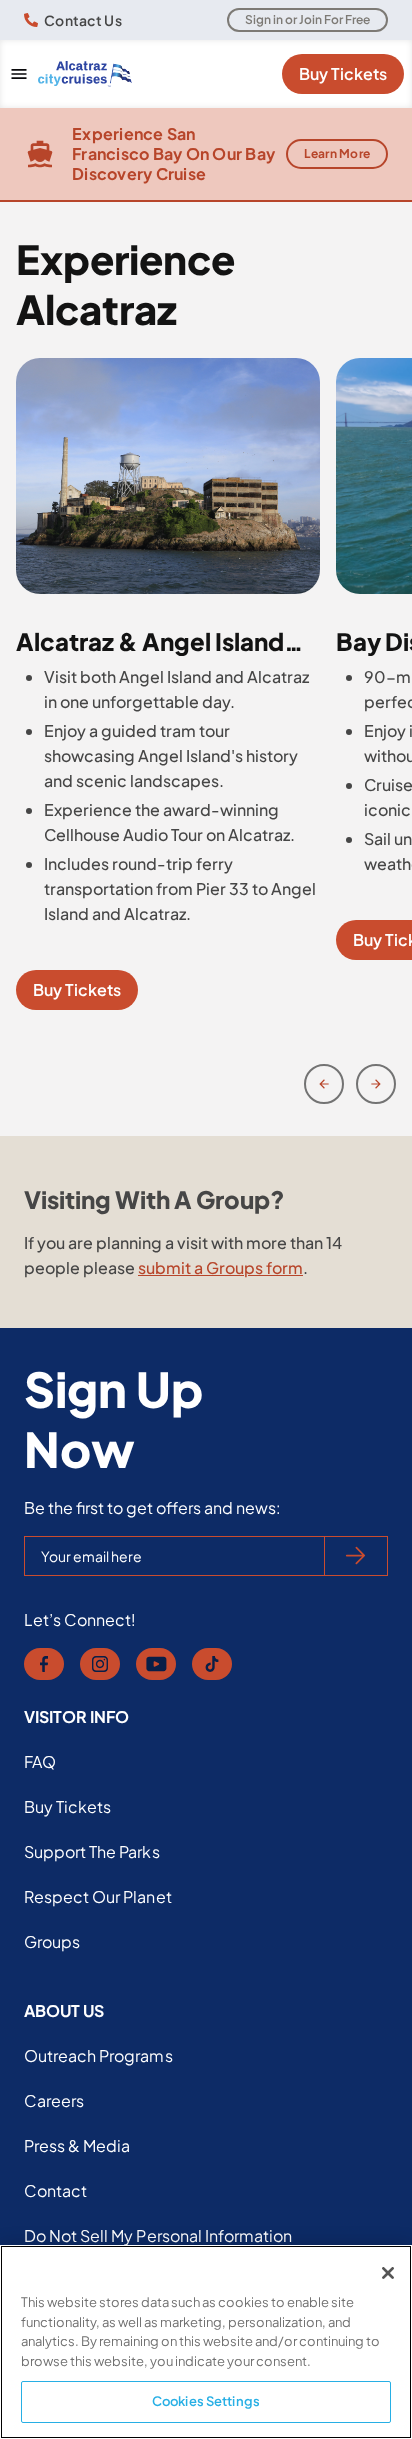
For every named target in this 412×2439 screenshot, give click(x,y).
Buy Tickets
+ + + +
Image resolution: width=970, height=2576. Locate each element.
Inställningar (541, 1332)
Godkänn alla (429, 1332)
+ + + +
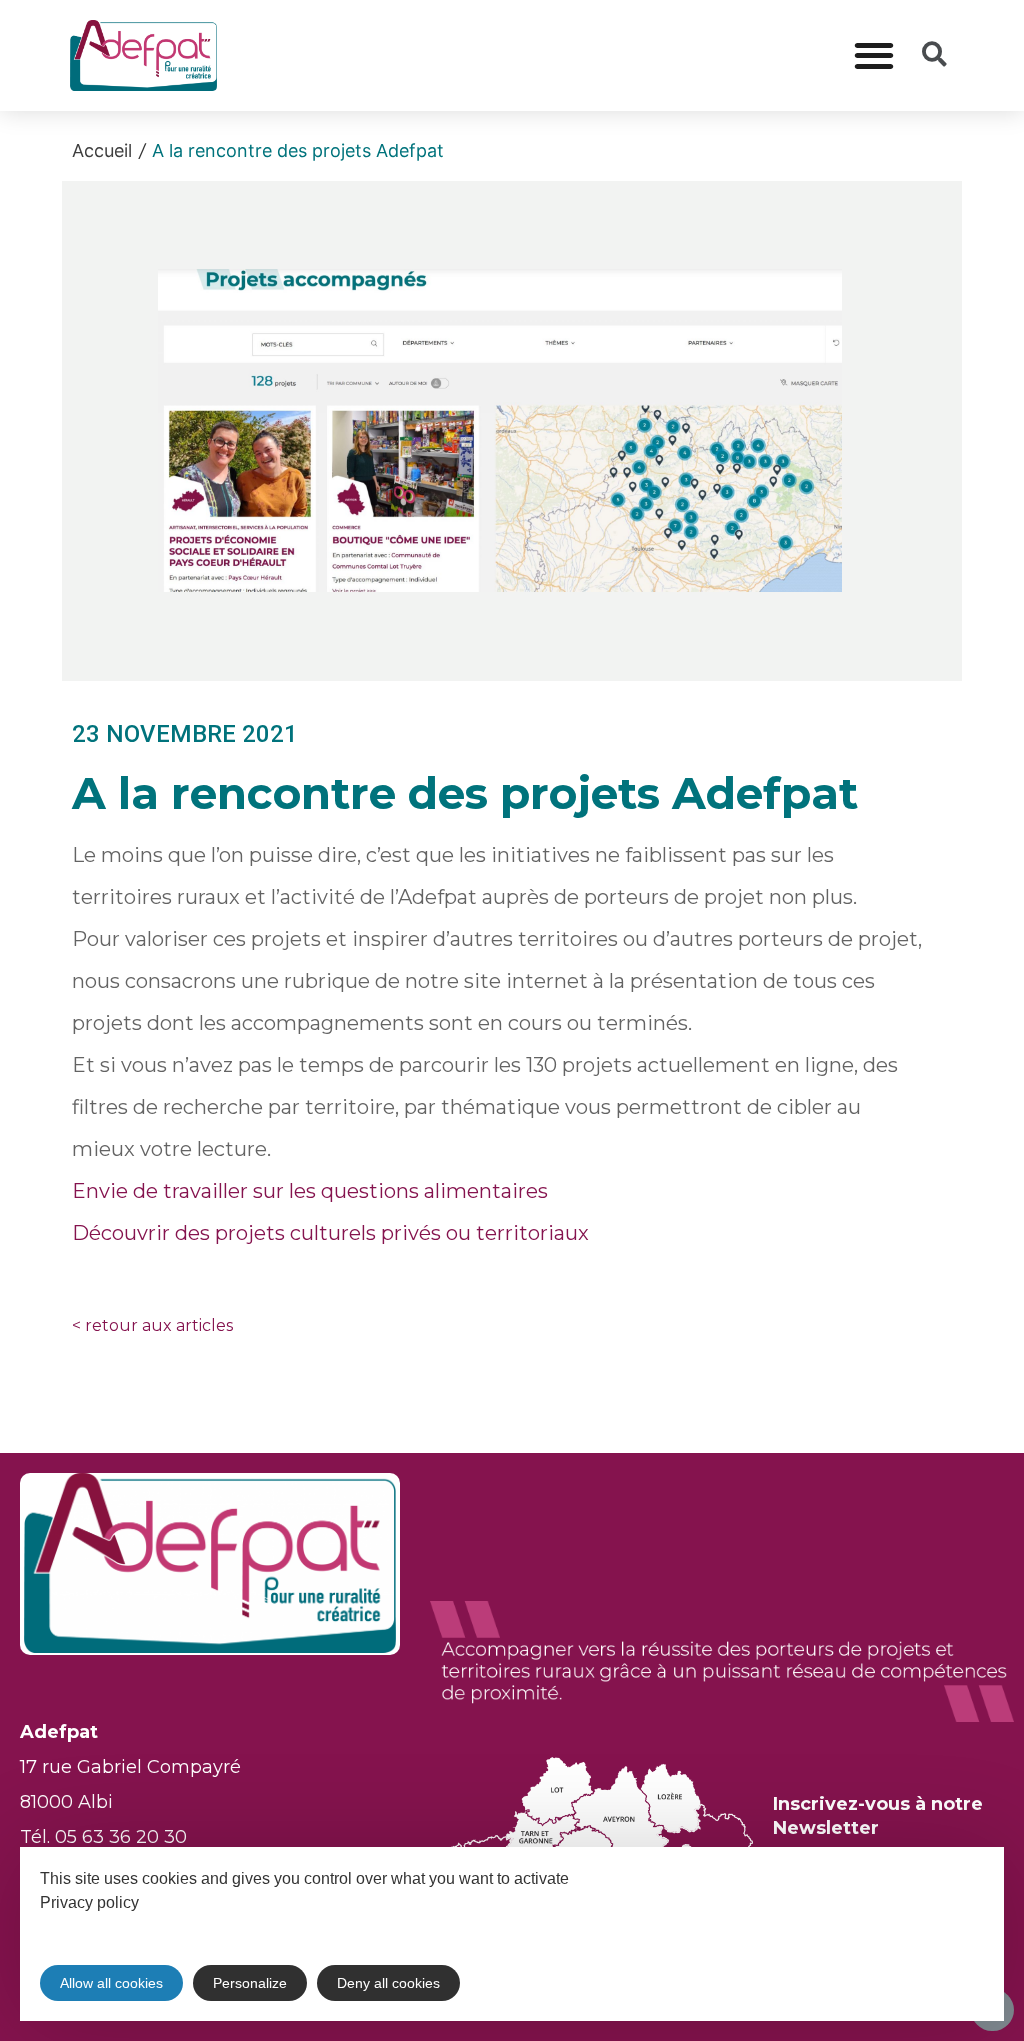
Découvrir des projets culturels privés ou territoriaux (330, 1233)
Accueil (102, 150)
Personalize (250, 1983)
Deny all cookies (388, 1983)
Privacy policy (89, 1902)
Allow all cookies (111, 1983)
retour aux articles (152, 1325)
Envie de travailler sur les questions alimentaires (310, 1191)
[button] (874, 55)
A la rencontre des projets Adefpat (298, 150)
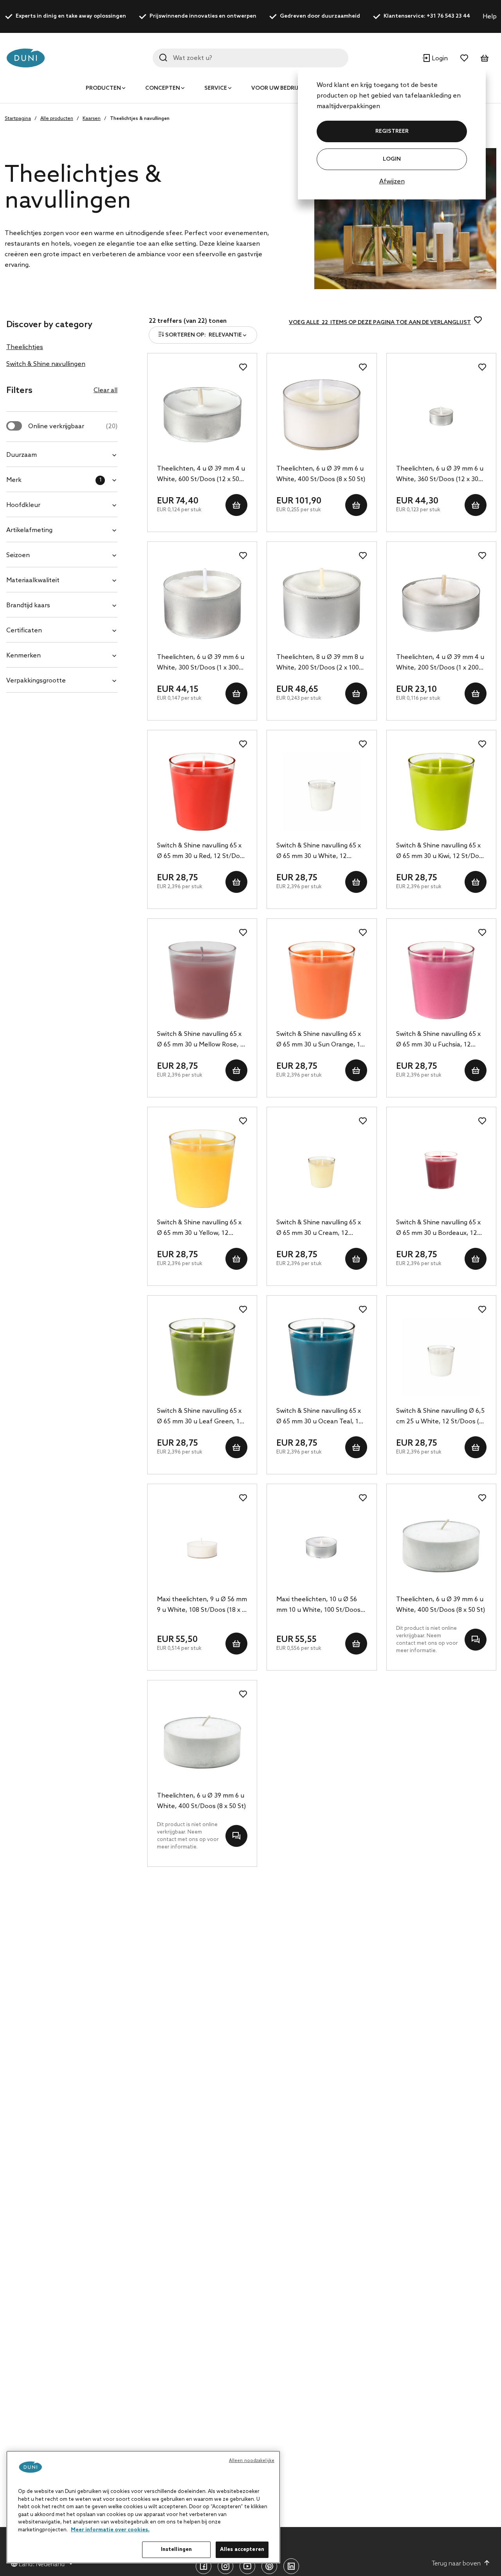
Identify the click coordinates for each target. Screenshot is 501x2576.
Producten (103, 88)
+ + + +
:: TASK STATEMENT ::
The response must repeat exactly the lines above from the one with "Découvrir des projets" through the one with "Producten (103, 88)", including both, and must contain no pictures and no other text.

:: ANSWER BELOW ::
Découvrir des projets culturels privés ou territoriaux (330, 1233)
Accueil (102, 150)
Personalize (250, 1983)
Deny all cookies (388, 1983)
Privacy policy (89, 1902)
Allow all cookies (111, 1983)
retour aux articles (152, 1325)
Envie de travailler sur les questions alimentaires (310, 1191)
[button] (874, 55)
A la rencontre des projets Adefpat (298, 150)
Identify the click coordinates for each target. Screenshot is 501x2576.
Producten (103, 88)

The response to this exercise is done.